A advogada Aline Fidelis ressalta ainda que a regra irá gerar mais um ônus para as empresas além do risco de contaminação dos funcionários:

— A portaria limita o exercício do poder diretivo do empregador, de modo que ele continua sendo responsável pela manutenção de um ambiente de trabalho saudável aos seus empregados, mas não pode instituir as regras que entende ser necessárias para tanto. O artigo 3º inclui, somente, a possibilidade de os empregadores instituírem a testagem periódica que comprovem a não contaminação pela Covid e, nesse caso, as empresas é que terão que arcar com um custo maior para que os empregados sejam obrigados a realizar o teste ou apresentar o cartão de vacinação. Em um momento de crise econômica que tanto atingiu as empresas, a portaria traz uma opção com alto custo ao empregador para que ele possa manter o meio ambiente de trabalho saudável — observa ela.

Já a Caroline Marchi, sócia da área trabalhista do Machado Meyer Advogados, avalia que a norma contraria ações de outros órgão como o Supremo Tribunal Federal (STF). Em outubro, o Ministério Público do Trabalho publicou orientação seguindo o entendimento do Supremo Tribunal Federal de que a pessoa que se recusar a se vacinar pode sofrer consequências e sanções, como ter a entrada em estabelecimentos vetada.

— A portaria vai de encontro às diretrizes da decisão do STF. A nova exige da empresa protocolos de segurança e imputa à ela o ônus da prova de não contágio nas atividades.

Para o advogado João Galvão, especialista em Direito Trabalhista, do escritório SFCB Advogados, constitucIonalidade da portaria pode ser contestada no Supremo:

— Ainda permanecem as bases do direito do trabalho inscritas na Constituição Federal e Consolidação das Leis do Trabalho, onde podemos citar a necessidade da proteção do ambiente de trabalho pelo empregador. Por isso, acredito que a portaria 620 logo será declarada inconstitucional, sobretudo pelo posicionamento recente dos tribunais — afirma. — Em que pese a evidente inconstitucionalidade, a portaria trouxe para o jogo grande insegurança jurídica, assim, entendo que a nova recomendação jurídica para as empresas deva ser baseada na cautela nas demissões e exigências até a possível declaração de inconstitucionalidade — alerta Galvão.

Ministro defende a norma

Em vídeo publicado em suas redes sociais o ministro Lorenzoni diz que “ameaçar de demissão, demitir, ou não contratar por exigência de certificado de vacinação é absurdo”.

— A escolha pertence apenas ao cidadão ou à cidadã. Está no âmbito da sua liberdade individual e isso tem que ser respeitado. Pode ser uma companhia aérea, uma distribuidora ou uma loja. Tem que respeitar a legislação brasileira e os direitos dos cidadãos brasileiros e por isso a portaria foi emitida, proibindo toda e qualquer demissão por essa razão — afirmou Onyx Lorenzoni.

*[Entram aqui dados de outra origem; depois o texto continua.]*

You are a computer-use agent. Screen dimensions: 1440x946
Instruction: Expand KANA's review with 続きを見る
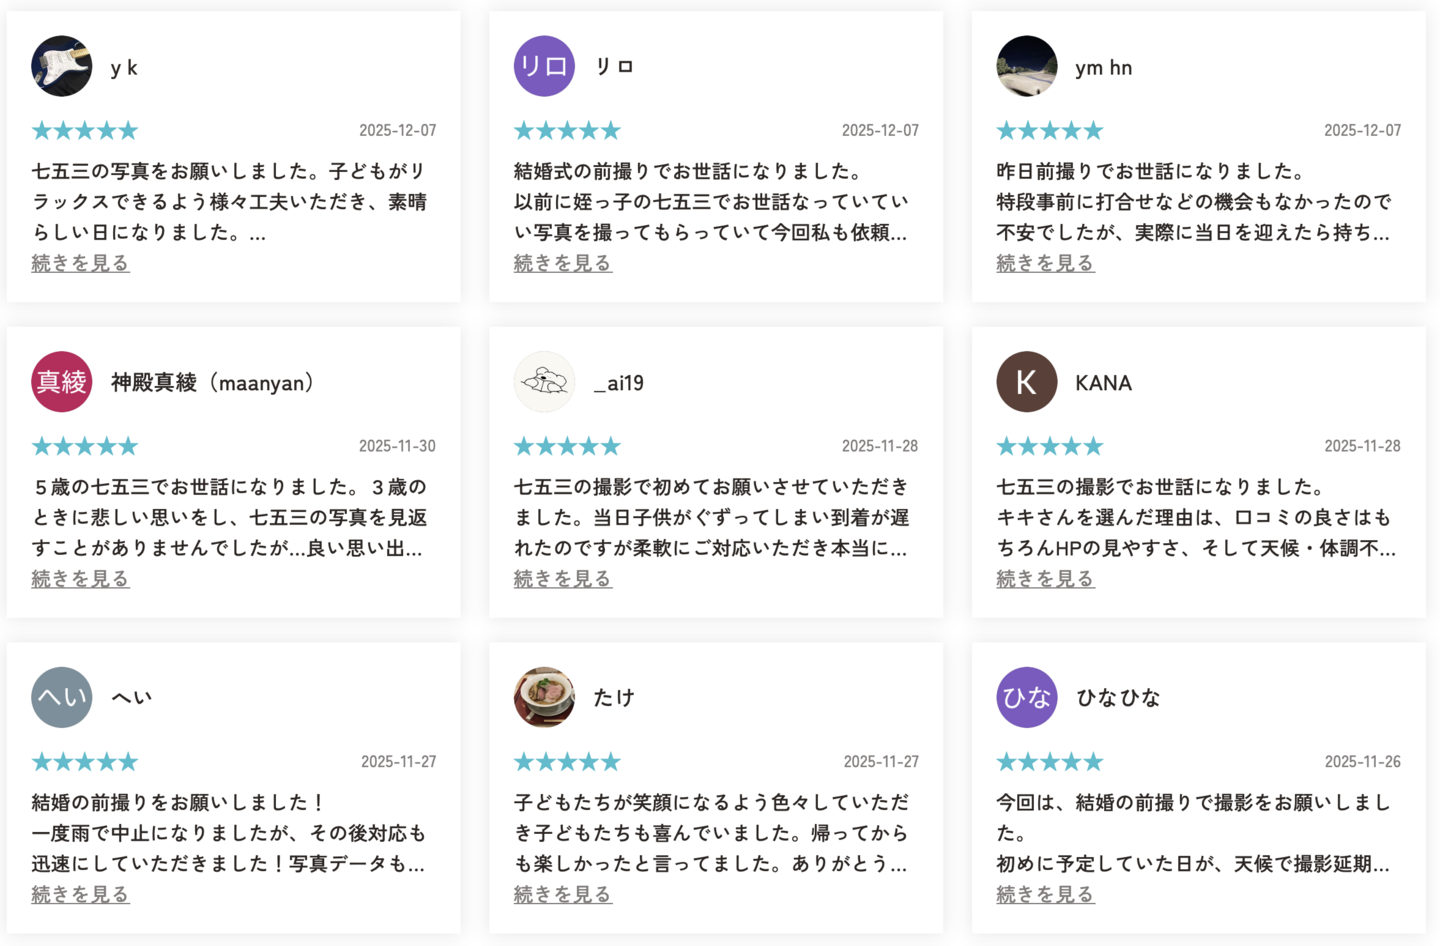(1045, 579)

Neste final de semana, a prefeitura de São Paulo exonerar dois servidores comissionados que não se vacinaram. Em agosto, um decreto municipal obrigou os servidores da administração direta e indireta a se vacinarem.

Em nota, o prefeito da capital paulista, Ricardo Nunes disse estranhar a edição da portaria.

“As decisões da Prefeitura de São Paulo, desde o início da pandemia, têm tido o propósito exclusivo de proteger e preservar a saúde e a vida dos cidadãos paulistanos, por isso, estão baseadas nas recomendações da equipe de saúde. Estranhamos a referida portaria, que parece ir contra até as mais recentes decisões da Justiça do Trabalho”, afirmou o prefeito por meio de comunicado.

O presidente Bolsonaro, que está em viagem na Itália após a reunião do G20 em Roma, vem se colocando repetidamente contra a adoção de exigência de vacinação, o chamado “passaporte da vacina”.